Given problem:
Reproduce the following lines verbatim, leaving out the pictures.

┄┄┄┄┄┄┄┄┄┄┄┄┄┄┄┄┄┄┄┄

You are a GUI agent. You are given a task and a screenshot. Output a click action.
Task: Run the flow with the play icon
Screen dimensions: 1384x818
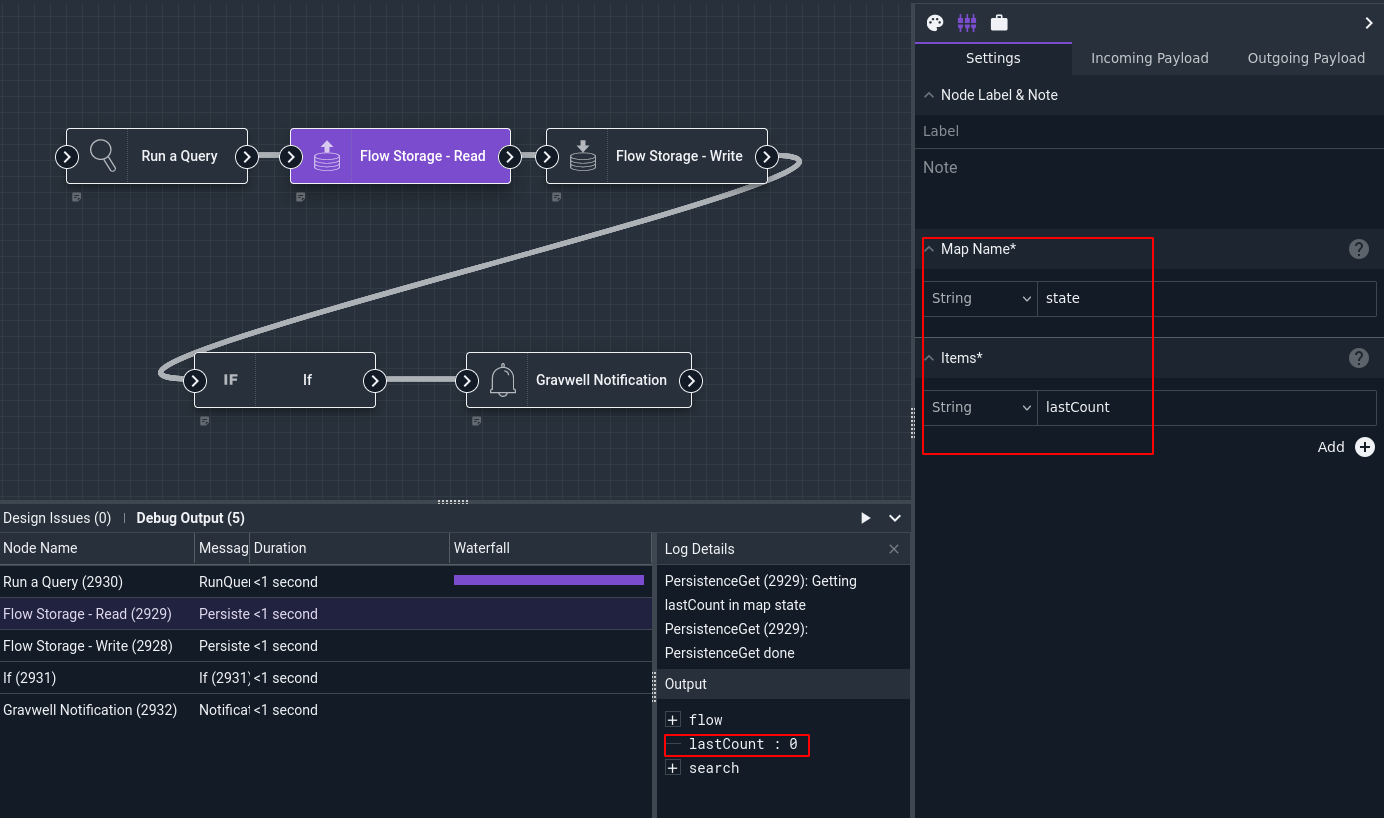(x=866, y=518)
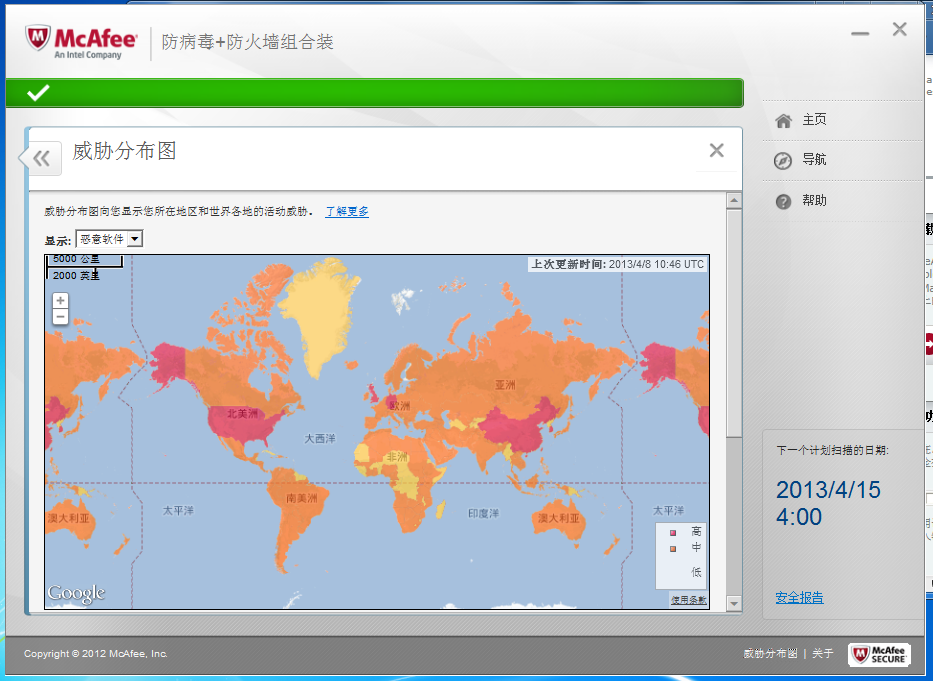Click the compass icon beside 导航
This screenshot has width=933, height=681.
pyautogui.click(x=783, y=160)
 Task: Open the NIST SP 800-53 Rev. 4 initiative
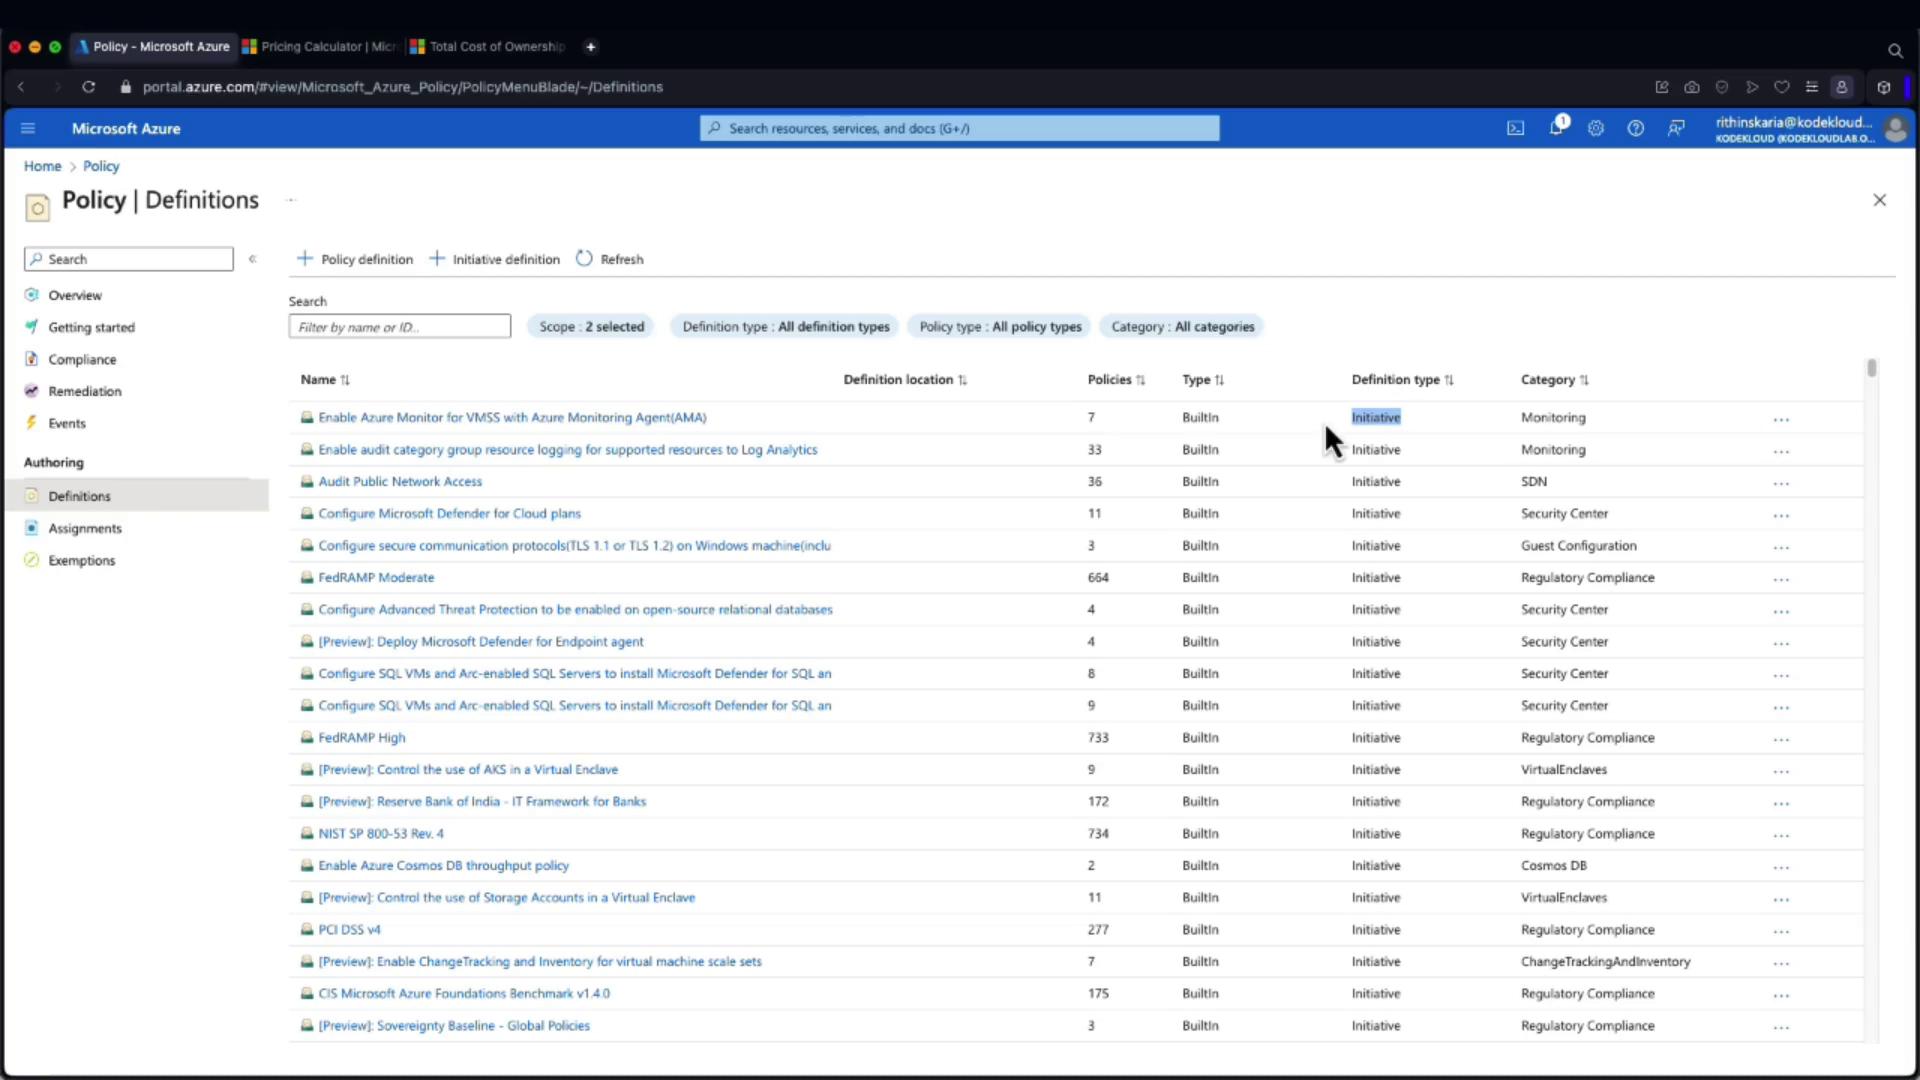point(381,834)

┄┄┄┄┄┄┄┄┄┄┄┄┄┄┄┄┄┄┄┄

The result:
You are a GUI agent. You are given a task and a screenshot. Output a click action.
Task: Run the flow with the play icon
Screen dimensions: 1384x818
(x=866, y=518)
Click the compass icon beside 导航
This screenshot has width=933, height=681.
pyautogui.click(x=783, y=160)
 Task: Open the NIST SP 800-53 Rev. 4 initiative
point(381,834)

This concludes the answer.